6 Reasons to Get Started with Database Release Automation
Problems, specifically ones dealing with software releases, rarely have a single root cause. To fix these problems, you might have to use multiple iterations of the software to find them. And, when fixed, you might have also found that your software releases are still not happening as quickly as you would like even after adopting DevOps and Application Release Automation (ARA).
Database Release Automation (DRA) can help fix these problems. Database Release Automation is tooling that allows speed and safety for database changes. Think DevOps Database. This is not provisioning the database server; this is DDL and DML change to your database internals.

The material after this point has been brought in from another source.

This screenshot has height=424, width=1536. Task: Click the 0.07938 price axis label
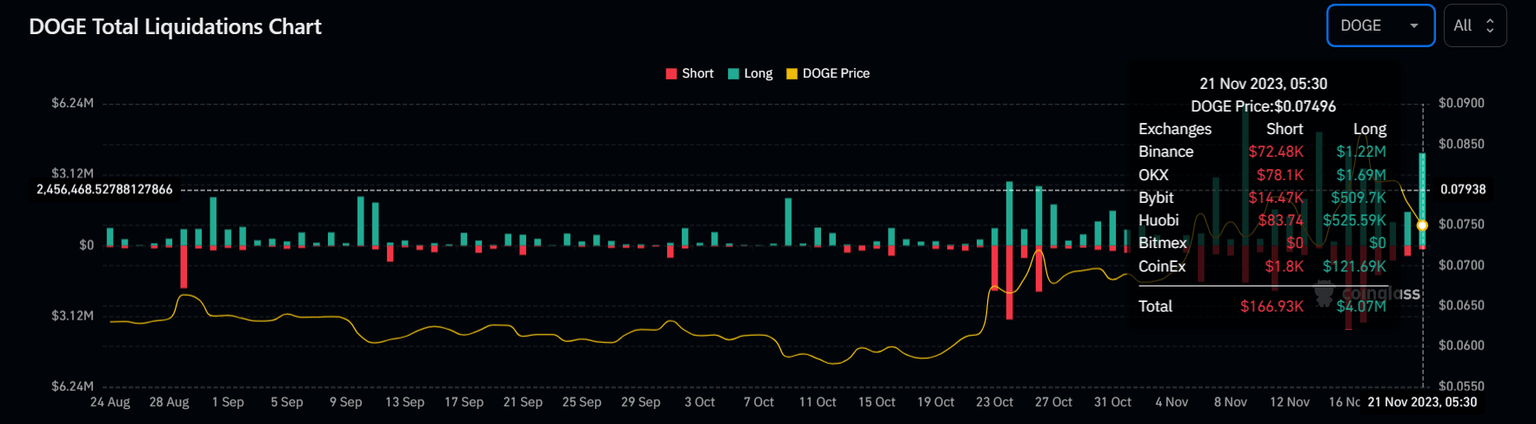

Releases via database automation mirrors what we have already accomplished with application release automation but does not have to be done after adopting ARA. In fact, many of our DRA customers at Datical have adopted DRA prior to ARA or have stated that they regret doing ARA prior to DRA. They have identified the database change process as the biggest impediment to fast releases. (Learn more about this. Check out our market study with CIO Magazine.)

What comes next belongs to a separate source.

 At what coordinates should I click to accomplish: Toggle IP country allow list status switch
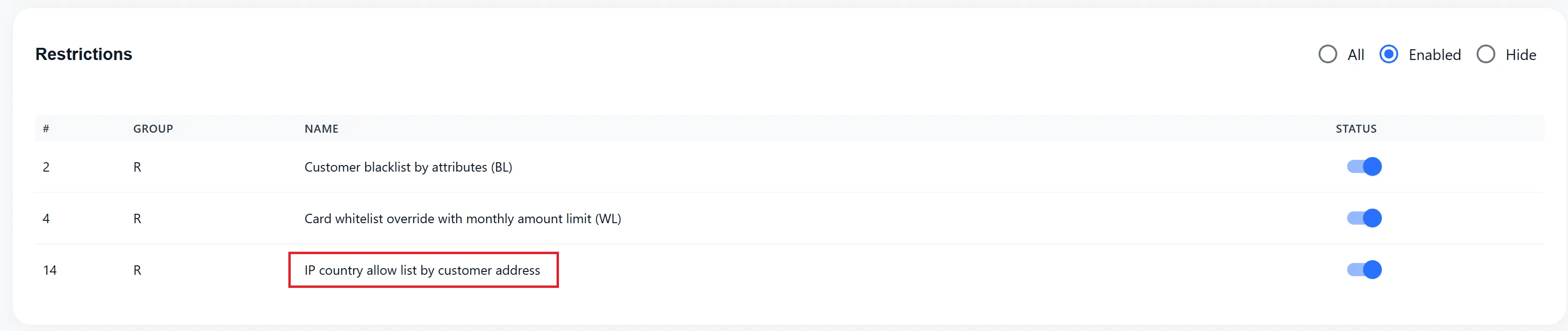click(1364, 270)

The value of a DevOps Database is off the charts. We’ve had customers that have taken a week-long manual process down to an unattended automatic process that takes seconds with self-service. Here are 6 great reasons to get started with database release automation:
- Less time spent on database change task – This is the key value proposition of DRA. As you evaluate DRA tools, you absolutely must time the process and attempt to get to a time frame that is only comprised of automated machine time, not a human’s time.
- Less time spent on script reviews – Any DRA tool that still requires you to 3-way compare your changes is just asking for trouble. You’re trying to get your data professionals on higher value activities, not staff a help desk.
- Decrease deployment errors to production – As you have the same process for change from Dev to Production, you will have a high consistency and decrease in environment deviation leading to less errors in production. You will simply catch errors earlier where they are faster and cheaper to correct.
- Less time spend on audits – 3-way compare is for suckers. When audit time comes, you should be able to capture and email a report in less than 30 seconds. Spending time verifying change manually is unacceptable.
- Better adherence to corporate governance – Automating standards will lead to a 100% level of enforcement. Think Robocop for your database changes.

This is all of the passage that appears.